TASK DESCRIPTION: Without changing a single word, write out every entry.

#### THE DATA ####

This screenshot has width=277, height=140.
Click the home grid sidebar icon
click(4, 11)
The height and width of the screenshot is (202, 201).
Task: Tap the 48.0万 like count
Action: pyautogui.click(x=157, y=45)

####

RESULT:
This screenshot has width=277, height=140.
Click the home grid sidebar icon
click(4, 11)
The height and width of the screenshot is (202, 201).
Task: Tap the 48.0万 like count
Action: pyautogui.click(x=157, y=45)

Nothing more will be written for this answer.